Die Schönheit seiner Sprache und seine unermüdliche Beschwörungskraft dieses fernen Krieges berühren zutiefst. Dabei verfällt seine Schrift zu keinem Moment einem falschen Pathos, und Maurice Genevoix ergibt sich auch nie dem Chauvinismus der damaligen Zeit. Mit seiner Literatur zeichnet er das Gesicht eines Krieges, vor allem aber das Antlitz der Menschen in diesem Krieg. Das Bild, das er von seinen Feinden an der Front erstellt, zeigt sehr wohl deren Niedrigkeit, aber auch deren Größe, – in seinen Schriften sind es stets Mitmenschen.

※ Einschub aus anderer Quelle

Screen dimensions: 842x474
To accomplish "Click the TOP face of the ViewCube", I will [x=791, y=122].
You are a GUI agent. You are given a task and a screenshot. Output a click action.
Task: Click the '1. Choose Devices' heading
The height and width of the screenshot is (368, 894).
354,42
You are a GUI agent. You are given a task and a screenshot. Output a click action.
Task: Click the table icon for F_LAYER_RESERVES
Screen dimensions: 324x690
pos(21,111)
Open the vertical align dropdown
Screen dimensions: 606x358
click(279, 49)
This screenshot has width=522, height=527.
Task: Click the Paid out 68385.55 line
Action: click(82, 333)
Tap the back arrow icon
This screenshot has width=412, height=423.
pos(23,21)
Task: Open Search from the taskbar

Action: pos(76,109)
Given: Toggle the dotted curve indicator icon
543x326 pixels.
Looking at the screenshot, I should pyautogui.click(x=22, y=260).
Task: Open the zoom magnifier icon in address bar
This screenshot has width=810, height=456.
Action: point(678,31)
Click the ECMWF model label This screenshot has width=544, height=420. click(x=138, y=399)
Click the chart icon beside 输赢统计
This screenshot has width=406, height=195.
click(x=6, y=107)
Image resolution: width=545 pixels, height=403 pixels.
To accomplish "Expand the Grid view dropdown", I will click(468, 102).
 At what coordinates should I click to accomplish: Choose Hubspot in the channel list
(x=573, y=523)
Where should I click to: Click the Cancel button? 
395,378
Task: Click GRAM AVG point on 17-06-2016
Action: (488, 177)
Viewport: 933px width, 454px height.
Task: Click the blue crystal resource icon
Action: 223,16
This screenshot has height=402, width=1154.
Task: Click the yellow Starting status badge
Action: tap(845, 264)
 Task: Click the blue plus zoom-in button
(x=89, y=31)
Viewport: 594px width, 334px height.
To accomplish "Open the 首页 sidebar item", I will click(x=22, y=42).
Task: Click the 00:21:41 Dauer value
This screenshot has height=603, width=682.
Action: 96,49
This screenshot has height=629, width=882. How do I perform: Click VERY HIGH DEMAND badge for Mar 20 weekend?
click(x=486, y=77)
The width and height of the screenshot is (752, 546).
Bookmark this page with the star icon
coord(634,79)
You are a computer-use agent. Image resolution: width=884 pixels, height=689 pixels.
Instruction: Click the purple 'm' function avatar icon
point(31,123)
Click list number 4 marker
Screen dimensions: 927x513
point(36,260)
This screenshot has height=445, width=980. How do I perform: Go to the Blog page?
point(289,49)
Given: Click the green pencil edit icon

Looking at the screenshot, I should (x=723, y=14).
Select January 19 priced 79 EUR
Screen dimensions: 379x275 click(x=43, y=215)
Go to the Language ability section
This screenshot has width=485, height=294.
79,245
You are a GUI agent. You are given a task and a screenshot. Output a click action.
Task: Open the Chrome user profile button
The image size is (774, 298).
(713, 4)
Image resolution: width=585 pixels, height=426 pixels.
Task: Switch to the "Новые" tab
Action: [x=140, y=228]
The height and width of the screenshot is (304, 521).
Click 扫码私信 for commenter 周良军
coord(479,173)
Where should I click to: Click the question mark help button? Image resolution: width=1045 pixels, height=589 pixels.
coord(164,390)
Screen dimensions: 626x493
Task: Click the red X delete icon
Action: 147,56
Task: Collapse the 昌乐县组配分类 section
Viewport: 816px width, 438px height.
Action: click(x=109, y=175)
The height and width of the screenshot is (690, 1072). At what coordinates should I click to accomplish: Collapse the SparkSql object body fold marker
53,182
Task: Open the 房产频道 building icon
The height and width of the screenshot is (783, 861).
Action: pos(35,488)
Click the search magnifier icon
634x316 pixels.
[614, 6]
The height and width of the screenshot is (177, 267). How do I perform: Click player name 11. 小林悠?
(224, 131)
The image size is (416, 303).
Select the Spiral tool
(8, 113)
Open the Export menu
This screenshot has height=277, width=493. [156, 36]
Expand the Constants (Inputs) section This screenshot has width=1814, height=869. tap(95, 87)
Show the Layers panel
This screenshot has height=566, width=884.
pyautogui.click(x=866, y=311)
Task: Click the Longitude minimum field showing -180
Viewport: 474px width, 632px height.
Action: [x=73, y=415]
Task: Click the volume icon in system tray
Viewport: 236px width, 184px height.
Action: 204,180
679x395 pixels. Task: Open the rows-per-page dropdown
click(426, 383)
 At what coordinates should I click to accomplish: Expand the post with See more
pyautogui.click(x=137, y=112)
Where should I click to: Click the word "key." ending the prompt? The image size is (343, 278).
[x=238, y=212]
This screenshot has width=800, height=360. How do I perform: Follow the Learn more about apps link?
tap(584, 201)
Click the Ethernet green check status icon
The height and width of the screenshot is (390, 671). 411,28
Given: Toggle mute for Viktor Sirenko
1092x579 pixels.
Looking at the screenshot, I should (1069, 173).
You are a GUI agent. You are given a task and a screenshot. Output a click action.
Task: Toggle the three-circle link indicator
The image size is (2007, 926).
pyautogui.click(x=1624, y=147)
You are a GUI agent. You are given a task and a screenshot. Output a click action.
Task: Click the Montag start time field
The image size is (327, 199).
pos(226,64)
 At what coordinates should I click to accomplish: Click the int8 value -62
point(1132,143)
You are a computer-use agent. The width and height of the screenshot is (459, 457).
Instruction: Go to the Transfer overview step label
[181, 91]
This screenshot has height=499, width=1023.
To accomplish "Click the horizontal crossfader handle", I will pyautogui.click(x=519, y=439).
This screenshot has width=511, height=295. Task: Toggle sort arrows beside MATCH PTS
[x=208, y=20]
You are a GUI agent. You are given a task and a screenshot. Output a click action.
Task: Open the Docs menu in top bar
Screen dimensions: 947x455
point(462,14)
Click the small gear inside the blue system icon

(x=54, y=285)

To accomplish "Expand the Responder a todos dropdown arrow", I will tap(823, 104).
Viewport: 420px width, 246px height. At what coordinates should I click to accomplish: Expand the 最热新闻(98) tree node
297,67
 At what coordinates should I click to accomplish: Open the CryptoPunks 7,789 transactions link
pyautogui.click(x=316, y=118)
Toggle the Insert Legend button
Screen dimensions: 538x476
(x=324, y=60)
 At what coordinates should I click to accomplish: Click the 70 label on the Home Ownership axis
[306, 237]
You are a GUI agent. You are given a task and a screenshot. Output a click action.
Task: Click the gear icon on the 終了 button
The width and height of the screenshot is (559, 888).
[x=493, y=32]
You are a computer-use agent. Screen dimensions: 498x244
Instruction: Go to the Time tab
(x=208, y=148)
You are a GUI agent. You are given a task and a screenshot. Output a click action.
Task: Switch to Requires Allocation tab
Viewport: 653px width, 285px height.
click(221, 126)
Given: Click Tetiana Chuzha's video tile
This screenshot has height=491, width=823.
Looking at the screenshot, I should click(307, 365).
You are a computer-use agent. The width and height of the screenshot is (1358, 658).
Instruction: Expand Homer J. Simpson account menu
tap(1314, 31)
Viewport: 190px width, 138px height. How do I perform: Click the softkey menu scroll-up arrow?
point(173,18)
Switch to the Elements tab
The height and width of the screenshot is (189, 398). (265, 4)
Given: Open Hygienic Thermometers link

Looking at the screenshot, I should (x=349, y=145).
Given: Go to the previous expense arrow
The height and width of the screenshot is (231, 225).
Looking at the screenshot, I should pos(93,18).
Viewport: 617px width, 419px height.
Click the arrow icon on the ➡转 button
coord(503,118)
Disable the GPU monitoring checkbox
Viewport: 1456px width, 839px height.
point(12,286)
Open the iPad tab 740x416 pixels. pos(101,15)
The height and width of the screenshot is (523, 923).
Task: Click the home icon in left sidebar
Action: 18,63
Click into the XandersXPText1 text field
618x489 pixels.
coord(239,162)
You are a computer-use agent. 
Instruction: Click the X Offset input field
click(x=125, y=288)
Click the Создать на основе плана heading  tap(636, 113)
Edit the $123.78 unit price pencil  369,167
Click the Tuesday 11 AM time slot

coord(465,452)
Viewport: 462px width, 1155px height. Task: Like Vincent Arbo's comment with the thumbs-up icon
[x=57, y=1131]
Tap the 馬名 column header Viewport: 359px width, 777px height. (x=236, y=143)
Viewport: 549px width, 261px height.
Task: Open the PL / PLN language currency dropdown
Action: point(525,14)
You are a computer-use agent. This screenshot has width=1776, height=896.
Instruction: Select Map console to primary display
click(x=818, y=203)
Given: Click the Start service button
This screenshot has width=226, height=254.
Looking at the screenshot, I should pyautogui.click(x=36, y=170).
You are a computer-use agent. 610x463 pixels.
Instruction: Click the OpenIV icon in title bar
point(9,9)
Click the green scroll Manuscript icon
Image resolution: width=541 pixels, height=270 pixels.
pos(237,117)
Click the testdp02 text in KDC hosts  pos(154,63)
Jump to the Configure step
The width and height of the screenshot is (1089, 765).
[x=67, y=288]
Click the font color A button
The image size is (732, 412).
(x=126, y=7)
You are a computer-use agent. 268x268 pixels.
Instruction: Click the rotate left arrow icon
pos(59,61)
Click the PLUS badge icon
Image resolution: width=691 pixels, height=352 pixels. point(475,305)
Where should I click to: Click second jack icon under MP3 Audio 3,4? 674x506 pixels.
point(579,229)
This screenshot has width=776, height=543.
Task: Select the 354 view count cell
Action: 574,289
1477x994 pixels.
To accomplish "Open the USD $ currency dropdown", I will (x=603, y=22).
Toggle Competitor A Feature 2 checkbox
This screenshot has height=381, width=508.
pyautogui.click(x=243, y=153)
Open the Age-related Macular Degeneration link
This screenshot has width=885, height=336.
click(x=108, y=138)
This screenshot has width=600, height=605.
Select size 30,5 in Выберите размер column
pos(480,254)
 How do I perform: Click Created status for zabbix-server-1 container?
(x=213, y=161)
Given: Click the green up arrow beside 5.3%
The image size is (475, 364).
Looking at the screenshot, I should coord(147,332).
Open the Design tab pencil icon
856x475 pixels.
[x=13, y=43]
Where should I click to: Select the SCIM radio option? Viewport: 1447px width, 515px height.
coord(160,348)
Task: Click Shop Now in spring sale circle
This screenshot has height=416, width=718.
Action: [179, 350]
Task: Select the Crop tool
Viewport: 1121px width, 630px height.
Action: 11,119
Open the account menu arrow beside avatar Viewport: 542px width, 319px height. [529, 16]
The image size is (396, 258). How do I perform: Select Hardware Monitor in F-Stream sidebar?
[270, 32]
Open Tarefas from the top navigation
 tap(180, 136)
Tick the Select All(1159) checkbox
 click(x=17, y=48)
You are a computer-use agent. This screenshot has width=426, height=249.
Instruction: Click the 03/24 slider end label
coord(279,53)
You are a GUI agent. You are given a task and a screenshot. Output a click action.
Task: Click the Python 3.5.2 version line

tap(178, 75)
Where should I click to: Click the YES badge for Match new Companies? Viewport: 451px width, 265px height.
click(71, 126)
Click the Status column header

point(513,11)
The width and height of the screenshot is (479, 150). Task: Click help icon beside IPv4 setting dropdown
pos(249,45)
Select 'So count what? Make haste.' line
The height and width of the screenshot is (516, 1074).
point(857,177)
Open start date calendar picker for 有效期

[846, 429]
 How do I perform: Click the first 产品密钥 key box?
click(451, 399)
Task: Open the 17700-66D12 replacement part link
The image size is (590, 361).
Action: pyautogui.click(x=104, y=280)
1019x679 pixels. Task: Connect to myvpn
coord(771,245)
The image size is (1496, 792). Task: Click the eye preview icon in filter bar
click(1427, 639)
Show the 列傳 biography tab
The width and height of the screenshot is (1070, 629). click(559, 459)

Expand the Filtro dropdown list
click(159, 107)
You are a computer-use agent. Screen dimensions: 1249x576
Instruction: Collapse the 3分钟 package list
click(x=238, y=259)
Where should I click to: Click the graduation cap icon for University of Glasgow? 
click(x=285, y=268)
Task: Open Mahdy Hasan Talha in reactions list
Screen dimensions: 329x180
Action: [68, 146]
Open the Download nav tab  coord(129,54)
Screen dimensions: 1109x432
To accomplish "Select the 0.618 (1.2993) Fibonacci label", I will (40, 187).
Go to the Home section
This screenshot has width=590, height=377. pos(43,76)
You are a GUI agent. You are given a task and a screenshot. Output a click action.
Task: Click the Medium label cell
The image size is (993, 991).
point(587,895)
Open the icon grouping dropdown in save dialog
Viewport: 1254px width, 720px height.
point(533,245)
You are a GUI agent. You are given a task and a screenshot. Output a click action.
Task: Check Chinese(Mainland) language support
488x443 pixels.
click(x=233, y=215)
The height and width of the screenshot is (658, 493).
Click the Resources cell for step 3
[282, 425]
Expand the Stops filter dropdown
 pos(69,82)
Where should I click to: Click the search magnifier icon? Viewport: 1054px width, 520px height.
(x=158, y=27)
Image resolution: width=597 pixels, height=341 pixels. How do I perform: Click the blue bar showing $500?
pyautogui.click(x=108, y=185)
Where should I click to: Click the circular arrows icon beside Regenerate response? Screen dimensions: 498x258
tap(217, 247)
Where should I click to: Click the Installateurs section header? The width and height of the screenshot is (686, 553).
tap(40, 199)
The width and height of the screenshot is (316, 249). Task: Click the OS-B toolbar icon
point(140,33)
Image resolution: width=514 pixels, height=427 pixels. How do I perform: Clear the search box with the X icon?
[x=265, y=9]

Obwohl große Namen des französischen Fernsehens, Jacques Chancel und Bernard Pivot, um nur die beiden zu nennen, Maurice Genevoix immer wieder vor die Kamera einladen, und obwohl der Schriftsteller nach seinem Tod im Jahr 1980 Anspruch auf ein Staatsbegräbnis im Ehrenhof des Hôtel des Invalides in Paris hat, wird dieser Zeuge der „Grande Guerre“dennoch von vielen Schaufeln des Vergessens begraben.
An diesem 11. November bekommt Maurice Genevoix seinen berechtigten Platz im Panthéon. Das Wunderbare dabei aber ist, dass mit ihm auch all die Menschen, an die in seinen Büchern erinnert wird, nun ihre ewige Ruhe im Panthéon in Paris finden werden. Die Erinnerung, das Gedenken, das Nicht-Vergessen, all dies ist etwas sehr Heilvolles, es sind Gedenksteine der Geschichte, die den Menschen Kraft und Frieden schenken.
Mit Maurice Genevoix ziehen die Kriegsopfer ins Panthéon.